Tak peduli jika belum berpakaian, perempuan itu turun dari tempat tidur. Langkahnya tertuju ke konter dapur mini. Tidak ada mesin pembuat kopi otomatis. Sebagai gantinya, perempuan itu menjerang air dan membuat racikan kopi favoritnya.

Tangannya dengan terampil membilas kertas filter. Kemudian, memasangnya pada chemex (alat penyeduh kopi manual) berbahan gelas borosilikat. Raina lalu menuangkan dua sendok bubuk kopi dan mulai menyeduhnya perlahan dengan air panas yang sudah disesuaikan suhunya.

Aroma harum kopi menguar di kondominium bermodel studio itu.
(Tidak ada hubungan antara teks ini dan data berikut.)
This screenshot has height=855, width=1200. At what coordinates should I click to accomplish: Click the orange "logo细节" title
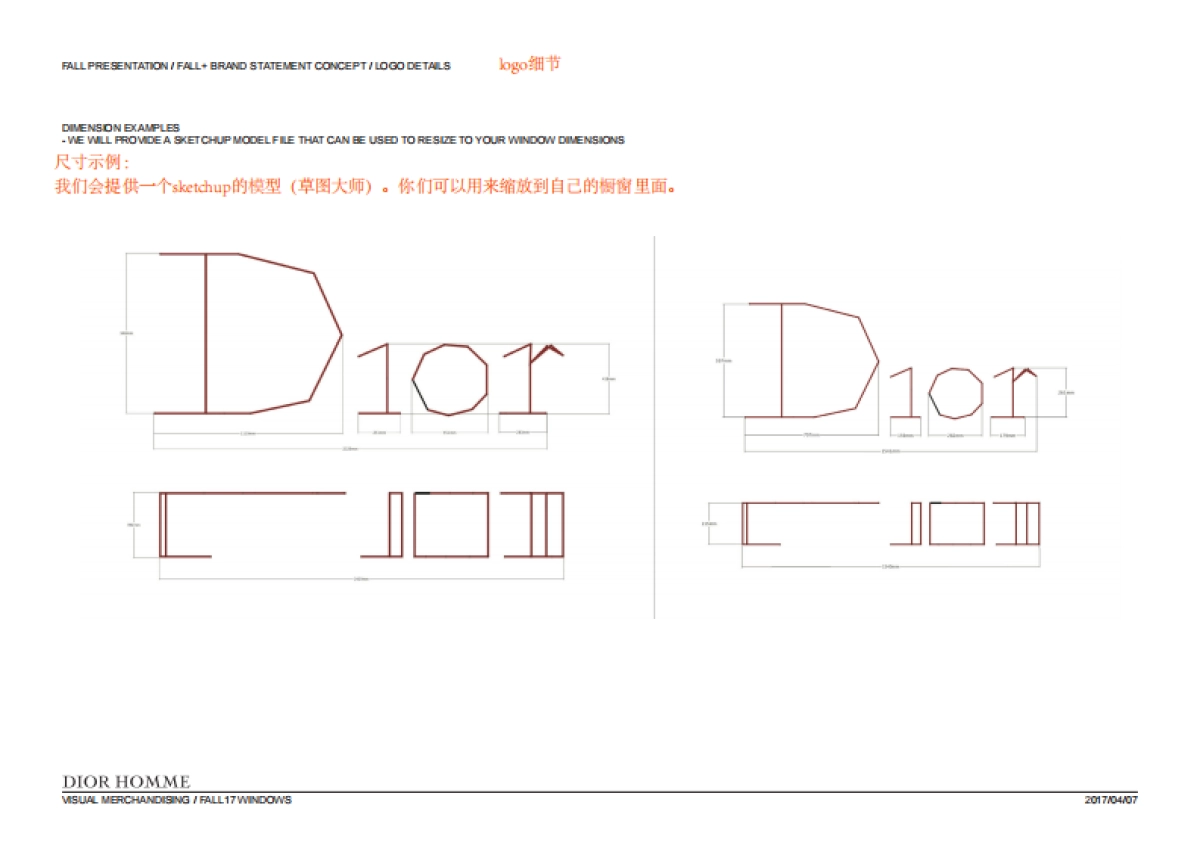(530, 64)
Mata Raina berbinar menatap tetes demi tetes cairan hitam pekat mulai memenuhi bagian bawah chemex. Perempuan itu menikmati cangkir pertamanya dengan duduk di tepi jendela. Melihat pemandangan Roma yang mulai sibuk di pagi hari.

“Selamat datang di dunia barumu, Raina Prameswari.”

Perempuan itu menyemangati diri sendiri. Tangannya terjulur keluar jendela, merasakan embusan angin yang lembut. Samar-samar bekas jerat sabuk Rafael terlihat di pergelangan tangannya.

Bibir perempuan itu tak tahan untuk tidak tersenyum. Sudah berjam-jam berlalu, tetapi tubuhnya masih bisa merasakan kehadiran Rafael. Raina memejamkan mata. Menyimpan seluruh kenangannya bersama lelaki itu dalam benak. Kemudian, membuka mata dan beranjak dari jendela.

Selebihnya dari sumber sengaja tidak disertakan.